In the most searching trials, though, Vidic and Ferdinand can still lack battle-hardness. This struck Ferguson sharply as Bayern threaded together a series of attacks half an hour into this match and the United manager lurched from his seat to berate Vidic for allowing Hamit Altintop to dart in behind him to meet a chip from midfield. Altintop’s first touch was Conference standard and the ball bounced on to Edwin van der Sar, but in the approach to half-time it was plain the two defensive guardians are still groping for the consistent speed of limb and thought that wins cups and leagues.
These were understandable imperfections, given their recent injury records, but there was no forgiveness for Michael Carrick from Ferguson or Rooney when he passed inaccurately across the face of his own penalty area and was then caught in possession near the centre-circle. Nani was next to feel Ferguson’s wrath, for a lack of enterprise and endeavour.

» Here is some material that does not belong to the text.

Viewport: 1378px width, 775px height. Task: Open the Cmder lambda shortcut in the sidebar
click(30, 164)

Only days had passed in the post-Ronaldo era before it became obvious that the void would have to be filled by a committee of the willing. Chief volunteer has been Rooney, who struck again one minute and seven seconds into this tie when Nani hoisted over a free-kick and Bayern’s defenders mysteriously evacuated the United striker’s space as Martin Demichelis slipped and allowed the prospective footballer of the year to lift the ball into the roof of Hans-Jorg Butt’s net.
In midfield, gap-filling work has been carried out by that solid citizen, Darren Fletcher, along with the two imperishables, Ryan Giggs and Paul Scholes, while Nani and Antonio Valencia have restored some of the classic wing play with which so many of Ferguson’s trophy-winning sides have been synonymous. Here at the Allianz Arena, Valencia and Giggs were both omitted but Nani and Park Ji-sung provided wide penetration in a five-man midfield to offer further prove that United have deployed their assets cleverly to conceal a drop in creativity.

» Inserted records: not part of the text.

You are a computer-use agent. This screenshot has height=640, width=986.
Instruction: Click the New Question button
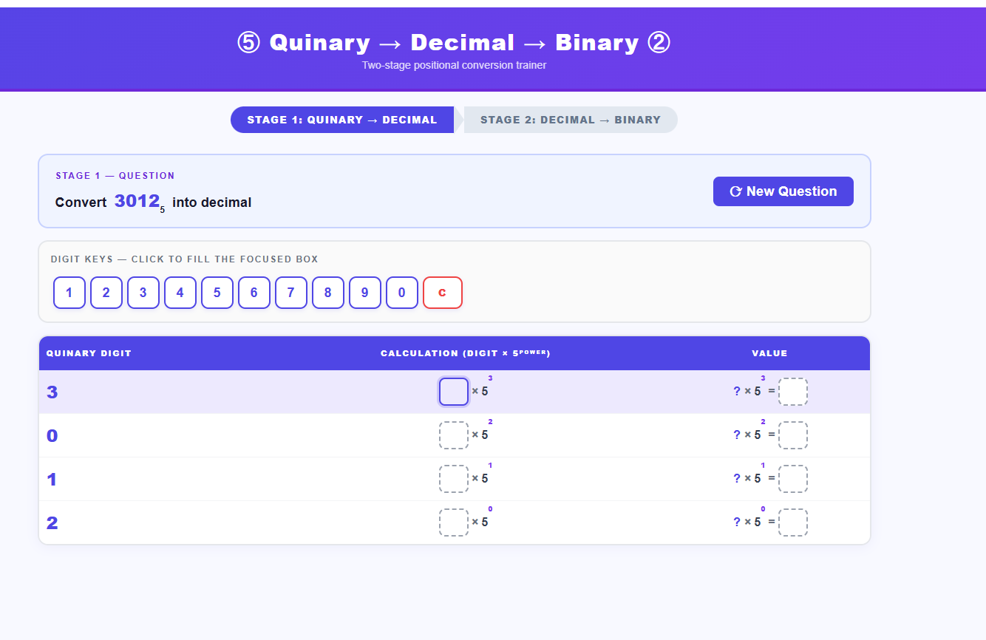pyautogui.click(x=783, y=191)
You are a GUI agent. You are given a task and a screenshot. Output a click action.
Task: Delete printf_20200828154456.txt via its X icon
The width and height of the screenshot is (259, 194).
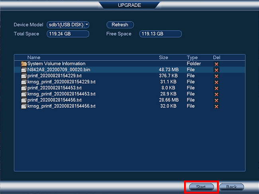[216, 100]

Manufacturing chances is never a problem. Rooney and Nani blew opportunities before Bayern emerged from the interval still snorting fire. The pre-match talk was right: on these nights you face not only the 11 opponents but the club itself, the history, the crowd’s energy.

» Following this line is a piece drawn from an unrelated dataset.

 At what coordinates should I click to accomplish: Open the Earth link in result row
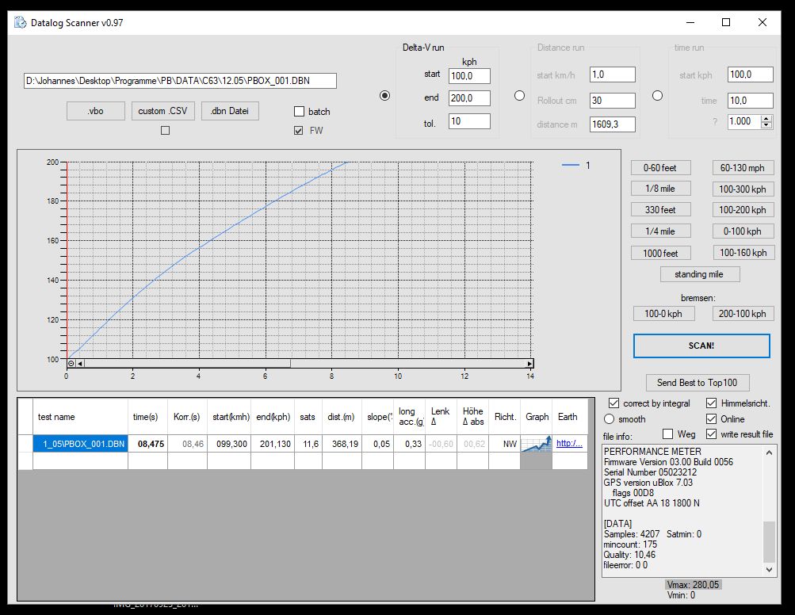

United’s initial gift was that Bayern’s finishing was leagues below the quality of their approach play. With an hour gone England’s champions were besieged, with only the odd Rooney break-out to relieve the stress. Screening Van der Sar became a 10-man job.
After 69 minutes Ferguson tried to break the siege, sending on Dimitar Berbatov to join Rooney up front in place of Carrick and removing the ineffective Park in favour of Valencia.
United cannot endure the indignity of endless defending, so they were true to their identity in switching to a two-man attack to protect their away goal. But then Franck Ribery finally converted ceaseless German pressure with a deflected equaliser from a free-kick. If Ferdinand and Vidic needed a proper work-out, they got one here.